Finally, with regard to the suggestion that I appoint a special counsel, I am aware of no facts at present to suggest that Department attorneys cannot conduct this inquiry in an impartial manner. If I become aware of information that leads me to a different conclusion, I will act on it.
Senate Judiciary Committee Chairman Patrick Leahy (D-VT) expressed disappointment [press release] with Mukasey's response, saying:
The Judiciary Committee has an important role in the oversight of the Department of Justice. Oversight fosters accountability.
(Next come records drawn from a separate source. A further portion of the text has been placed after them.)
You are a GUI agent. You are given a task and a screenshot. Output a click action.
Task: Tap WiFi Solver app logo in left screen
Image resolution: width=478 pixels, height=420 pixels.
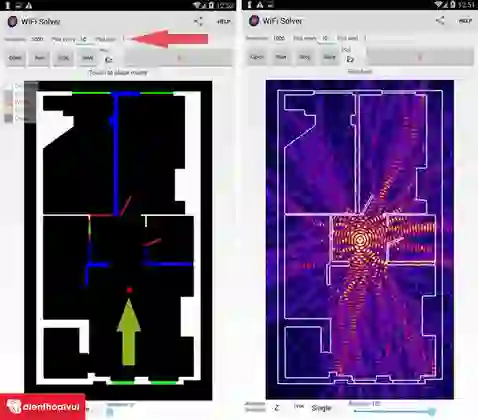12,22
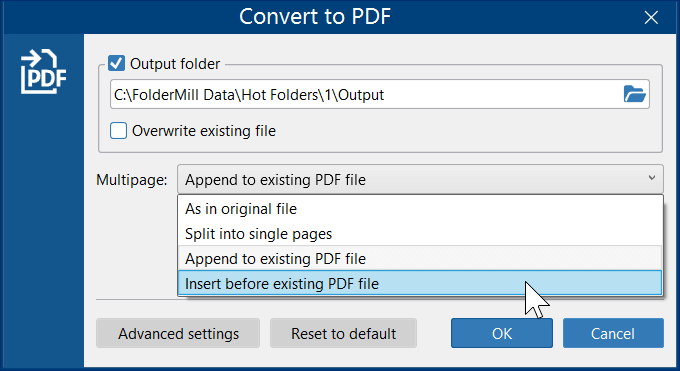This screenshot has width=680, height=371.
Task: Click the Multipage label
Action: [132, 179]
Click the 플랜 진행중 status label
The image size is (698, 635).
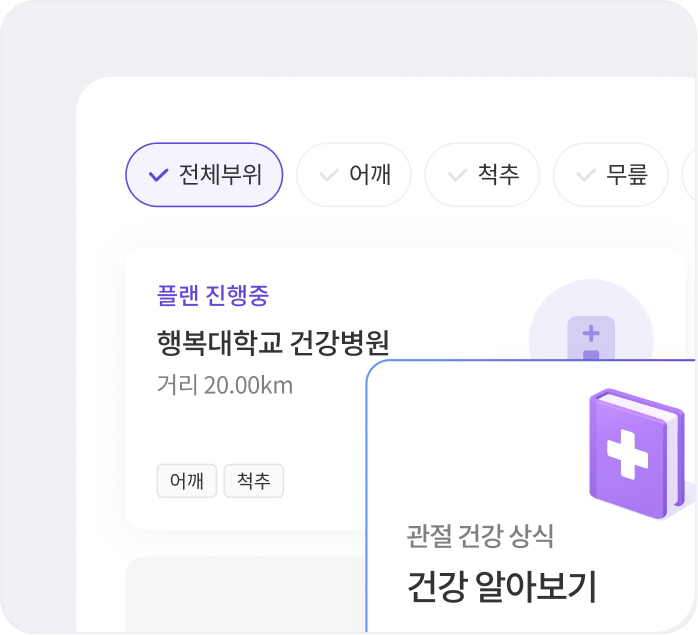click(x=213, y=295)
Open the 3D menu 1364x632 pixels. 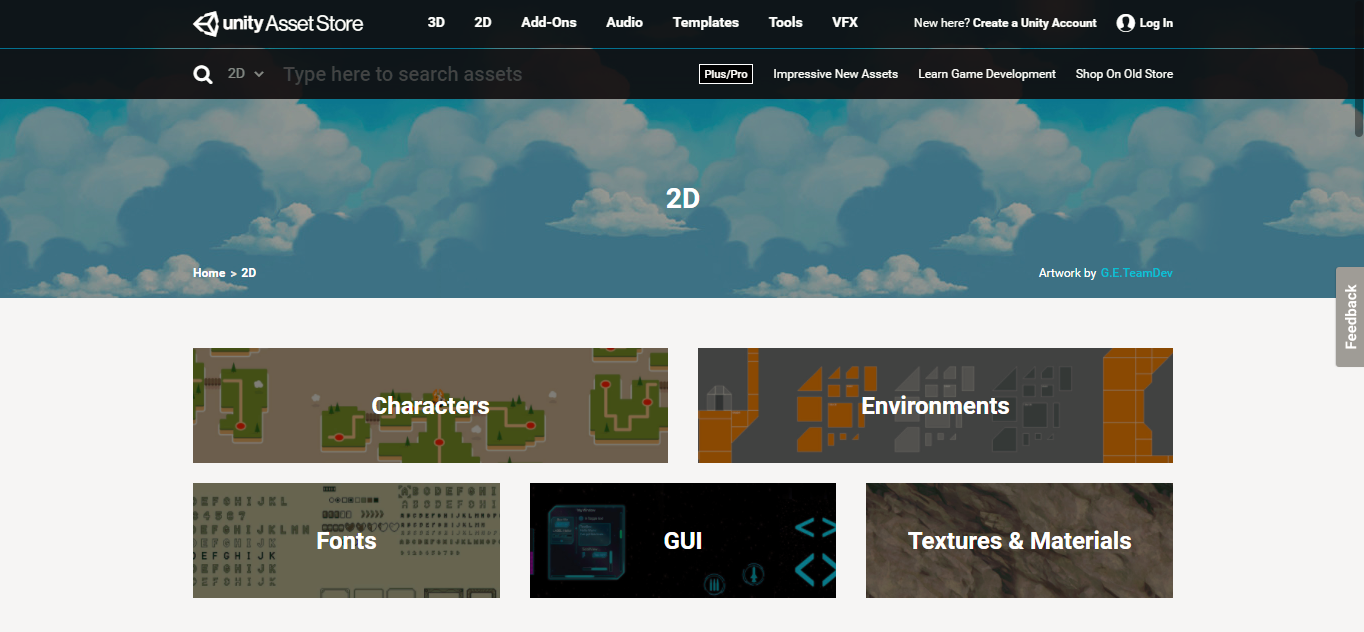(436, 22)
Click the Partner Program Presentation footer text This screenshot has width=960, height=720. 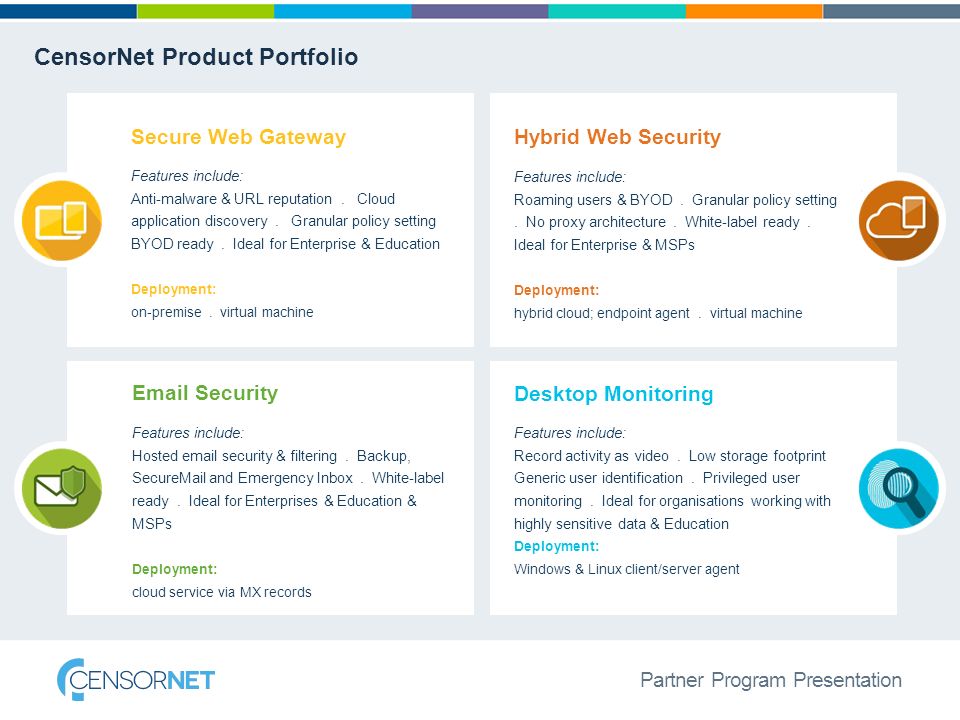coord(771,680)
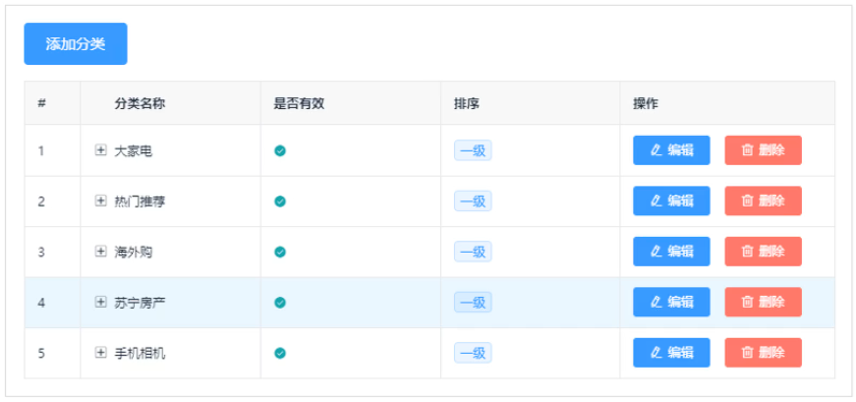Click the 一级 tag in 大家电 row
The image size is (856, 402).
[473, 151]
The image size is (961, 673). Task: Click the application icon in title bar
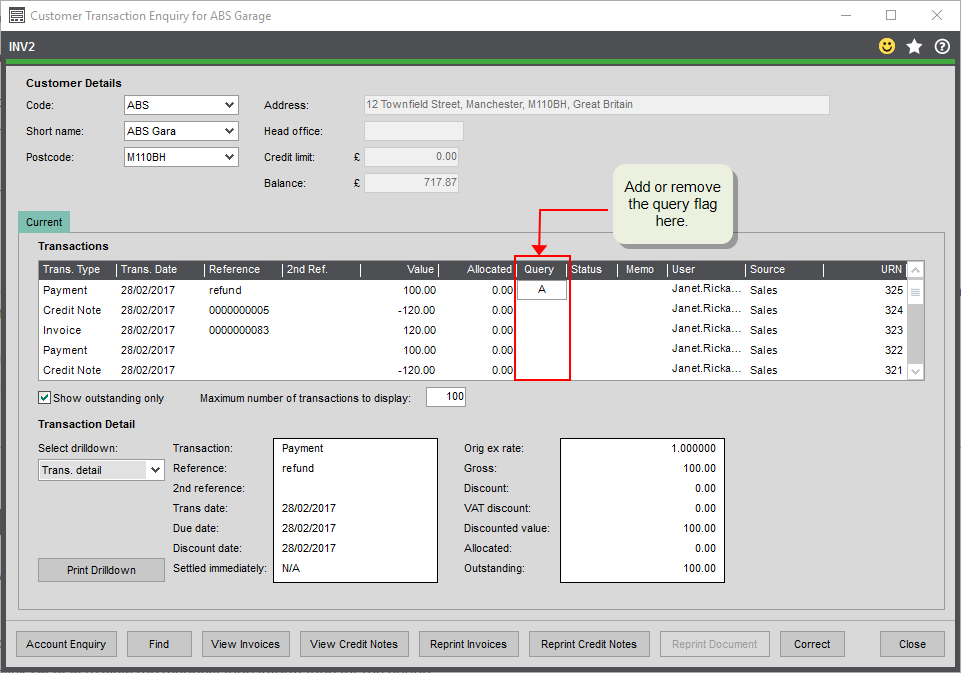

This Committee needs to fully understand whether the government used cruel interrogation techniques and torture, contrary to our basic values.
Leahy said that he will schedule a hearing early next year on the matter.

Mukasey sent a similar letter Thursday to the House Judiciary Committee refusing to provide information to that panel's investigation. The Justice Department has also directed the CIA not to cooperate with the House Intelligence Committee's investigation into the destruction of the videotapes and has asked that committee to postpone its investigation [DOJ letter, PDF] over concerns that congressional inquiries could interfere with the DOJ probe. According to a press release [PDF text] from the committee:
Just two days ago, CIA Director Michael Hayden appeared before our Committee to address the CIA's destruction of videotapes. In that hearing, he committed to providing materials relevant to our investigation. Earlier today, our staff was notified that the Department of Justice has advised CIA not cooperate with our investigation.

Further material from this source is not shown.